Jaipur’s Silver Lining

Jaipur’s Silver Lining

The Daily Beast

This past week the Jaipur Literature Festival was a cauldron of controversy over threats against Salman Rushdie, but for Indian writer Akash Kapur the festival was still an eye-opening and heartening experience.

by Akash Kapur | January 26, 2012 6:45 PM EST

Some writers thrive in the company of other writers. Not me. I enjoy the company of writers; some of my best friends are writers. But the act of writing—the process of putting pen to paper, words on a blank screen—has always had something of an unconscious element to it, and I’ve never benefited from the inevitable conversations about the craft of writing, the cruelty of editors, or (especially) the impending demise of our “business.” Conversations about writing make me self-conscious; they are the surest path to writer’s block.

So it was with some trepidation, even a little anxiety, that I found myself in an airplane last week, on my way from home in Pondicherry, India, to the Jaipur Literature Festival. I had never been to a literary festival before. Now I was going to be at the mother of all festivals—“the greatest literary show on earth” (as it has been described by Tina Brown), in a country that Oprah Winfrey (a speaker at this year’s festival) even more expansively described as “the greatest show on earth.”

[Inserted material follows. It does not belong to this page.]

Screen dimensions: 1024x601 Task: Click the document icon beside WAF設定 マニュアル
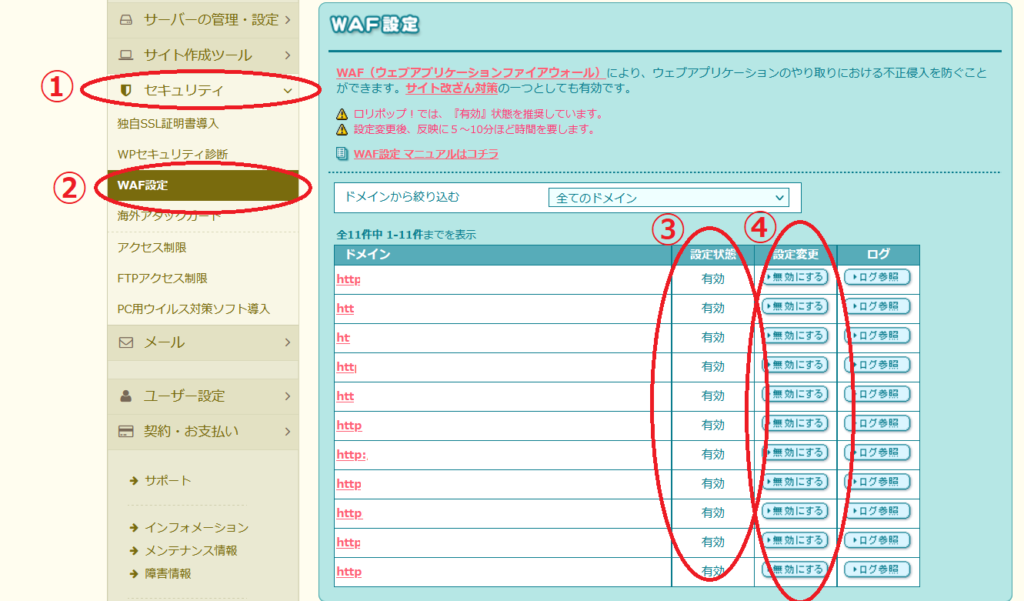[x=343, y=154]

My anxiety was heightened, too, by the buildup to the festival. Even before the furor over Salman Rushdie’s planned attendance, which pushed the festival onto the front pages of virtually every paper in the country, anticipation had been mounting over the crowds expected to descend onto the 200-year-old Diggi Palace, a marvelous spread of green lawns and elaborately painted Mughal halls, and the venue for the festival since its inception. Jaipur has grown dramatically from its humble origins. Some 60,000 people, many of them Bollywood stars and socialites from Mumbai and New Delhi, attended last year. This time, I read, it was possible that the audience would number more than 100,000.

***

Jaipur was cold when I landed on a Friday evening. The airport swarmed with well-dressed, beautiful people, exemplars of India’s new urban prosperity. Temperatures descended into the forties that night; the next morning, I found myself needing the same winter clothes I’d worn on a recent Christmas visit to New York.

The crowds, however, were undeterred: they poured into Diggi Palace on Saturday, and then they inundated it on Sunday. The police erected metal barricades outside the grounds, nervously holding back floods of Oprah gawkers. There was a frenzied vibe in the air, a terrifying fervor that I have only ever encountered at the most holy pilgrimage sites. I couldn’t keep my mind off the often-fatal stampedes that regularly mar pilgrimages; my heart was pounding when, waving my speaker’s badge, I finally pushed my way through the security cordon.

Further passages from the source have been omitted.